In his piece, ‘The Death of the Author,’ Roland Barthes criticises analyses of texts which seek to ‘decipher’ meaning through knowledge of their respective authors. To support his claim, he explores the birth of the figure known as the ‘author’ in literature, its significance, those writers that have attempted to remove themselves from their works, and what a text is without its creator.
Barthes finds the restrictive presence of the author in literary analyses to be a relatively modern phenomenon – ‘…produced, no doubt…at the end of the Middle Ages, with English empiricism, French rationalism, and the personal faith of the Reformation...’ Exploring previous ways of storytelling, spanning cultures and eras, he applauds tales told through ‘mediators’ of a kind, ‘shamans’ without personal connection or overt influence upon the narrative, praised at times for the quality of their delivery, but not for any part in its creation. For me, (perhaps slightly ironically, reading this), I was struck by the role of prophets and religious figures who record the wills of their Gods. The position of the prophet on the blurred line between impartial ‘mediator’ and religious figure or actor in their own right draws me, purely for its potential to, at the root of societies, not just theocracies, change everything. The level of awareness of author with which one reads a religious text varies, but they naturally can be analytically read. In a similar fashion, oral tradition results in often profound shifts in the narrative over time, the reasons for which I am inclined to believe are not always incidental, instead the product of bias, suspicion, and personal motivations. All in all, although the ‘birth’ (a reader’s vested interest and awareness of) ‘of an author’ can be seen, as Barthes asserts, to have taken place in the late Middle Ages, the power of the author, and awareness of such, to change narrative meaning came into being at a much earlier date.

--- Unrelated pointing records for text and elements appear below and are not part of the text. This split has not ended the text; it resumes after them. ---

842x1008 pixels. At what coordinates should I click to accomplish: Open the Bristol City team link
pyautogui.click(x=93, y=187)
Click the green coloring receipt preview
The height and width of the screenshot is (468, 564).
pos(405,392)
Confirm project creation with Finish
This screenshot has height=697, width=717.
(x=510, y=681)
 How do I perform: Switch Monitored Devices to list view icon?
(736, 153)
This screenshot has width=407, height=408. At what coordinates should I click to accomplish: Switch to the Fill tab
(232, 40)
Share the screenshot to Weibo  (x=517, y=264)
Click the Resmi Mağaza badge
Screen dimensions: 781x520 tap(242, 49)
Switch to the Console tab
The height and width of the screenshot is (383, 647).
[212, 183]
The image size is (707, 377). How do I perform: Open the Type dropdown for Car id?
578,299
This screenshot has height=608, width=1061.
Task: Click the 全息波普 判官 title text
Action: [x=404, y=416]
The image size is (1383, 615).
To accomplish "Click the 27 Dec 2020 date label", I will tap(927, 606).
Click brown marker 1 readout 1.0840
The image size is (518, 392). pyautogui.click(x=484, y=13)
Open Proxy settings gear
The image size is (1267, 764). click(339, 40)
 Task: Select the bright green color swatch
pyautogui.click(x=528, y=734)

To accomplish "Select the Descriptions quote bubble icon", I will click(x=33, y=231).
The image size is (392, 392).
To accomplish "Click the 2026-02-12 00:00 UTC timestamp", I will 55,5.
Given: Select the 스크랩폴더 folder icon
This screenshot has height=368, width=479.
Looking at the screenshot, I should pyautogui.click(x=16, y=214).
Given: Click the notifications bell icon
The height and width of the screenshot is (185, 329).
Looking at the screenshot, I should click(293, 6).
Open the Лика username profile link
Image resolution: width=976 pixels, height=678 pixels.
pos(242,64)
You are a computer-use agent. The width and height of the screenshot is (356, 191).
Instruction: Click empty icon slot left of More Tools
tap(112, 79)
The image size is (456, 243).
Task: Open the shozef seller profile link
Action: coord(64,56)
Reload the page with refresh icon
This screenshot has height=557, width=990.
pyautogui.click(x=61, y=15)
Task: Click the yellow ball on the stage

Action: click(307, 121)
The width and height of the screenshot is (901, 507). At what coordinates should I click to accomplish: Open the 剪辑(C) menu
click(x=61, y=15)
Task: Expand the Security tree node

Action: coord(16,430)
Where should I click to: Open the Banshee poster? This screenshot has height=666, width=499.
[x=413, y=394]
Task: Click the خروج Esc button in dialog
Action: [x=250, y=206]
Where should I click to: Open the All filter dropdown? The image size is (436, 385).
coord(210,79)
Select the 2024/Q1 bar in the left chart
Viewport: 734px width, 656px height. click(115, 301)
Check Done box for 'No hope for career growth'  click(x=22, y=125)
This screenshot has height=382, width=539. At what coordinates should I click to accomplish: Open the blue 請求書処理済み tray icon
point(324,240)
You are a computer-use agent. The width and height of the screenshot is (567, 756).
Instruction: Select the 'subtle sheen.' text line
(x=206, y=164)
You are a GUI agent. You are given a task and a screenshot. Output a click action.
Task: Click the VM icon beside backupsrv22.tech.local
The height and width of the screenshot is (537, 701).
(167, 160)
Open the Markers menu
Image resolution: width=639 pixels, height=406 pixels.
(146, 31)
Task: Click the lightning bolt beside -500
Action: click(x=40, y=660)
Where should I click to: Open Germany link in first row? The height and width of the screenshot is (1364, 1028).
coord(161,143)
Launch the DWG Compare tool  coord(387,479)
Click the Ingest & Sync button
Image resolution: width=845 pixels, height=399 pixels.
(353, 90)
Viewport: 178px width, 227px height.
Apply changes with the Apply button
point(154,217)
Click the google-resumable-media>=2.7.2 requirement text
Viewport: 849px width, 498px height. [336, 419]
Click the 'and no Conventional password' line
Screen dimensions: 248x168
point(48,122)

Barthes recounts notorious examples of artists from whose personal lives we fail to abstract their work – Baudelaire, Van Gogh, but he holds these up merely as examples of the inevitable end for art which is interpreted in this manner. He expounds, however, upon the potential for analysis of the art of those who have tried consciously to escape such treatment. He mentions Mallarme first, whose methods ‘…restore the status of the reader…’ Limitations concerning time are put in place, Barthes states, when one includes the author as such a strong presence in the work; works are given a new and unnecessary expiry date, tied to their author, ‘(their) past…father…with his child.’ But writers attempting, in a similar vein to Mallarme, to give sovereignty to the reader, in doing so make the messages of their texts accessible, and fluid, over decades and even centuries.
This fluidity of interpretation, then, is explored further in the next paragraph in what, upon first reading, seemed to me to be a counter-argument of Barthes’. ‘…the text is a tissue of citations, resulting from the thousand sources of culture.’ This suggests, surely, that a richness of understanding can be the result of interest in the creator, their circumstances and time, all that which influenced them (I was thinking Nietzsche, and the social upheaval of the foundation of the German Empire during his lifetime.) The idea does appeal to me, the depth of this unconscious exposition a writer, according to such a theory, would be putting across of the world in its entirety up until the point of writing, all things in some way being shaped by what has come before them. However, Barthes sees, once more, limitations in this nevertheless romantic theory, and argues almost for an extension of this, the artwork taking on new meanings ‘succeeding the author,’ the ‘signs’ contained within it growing ‘infinitely remote.’ In short, Barthes recognises significance of words beyond ‘the vulgar patience of purely literary themes,’ and validates changing significance also, empowering the reader once more. This reader is, as Barthes draws to his conclusion, the only person who can view the collected ‘multiplicity’ of the work in front of them, ‘classical criticisms’ aside, and grasp the particular converging aspects as a whole.
All in all, having read ‘The Death of an Author,’ I would have to say that Barthes channels his argument, beginning in its slightly combative tone and ending with fine unpicking of the point at which the two opposing views of literature meet, before their paths diverge again, forever. In fact, one of these ends, that centred upon the author – it is only in the validation of new meanings for texts that the path Barthes advocates can be sustained. The reason I can accept this argument at all, however, is his late appreciation of the mutual meeting point of the two, this channelled argument. If I’m wrong about this, I suppose Barthes would have to uphold my take. That would be interesting to see.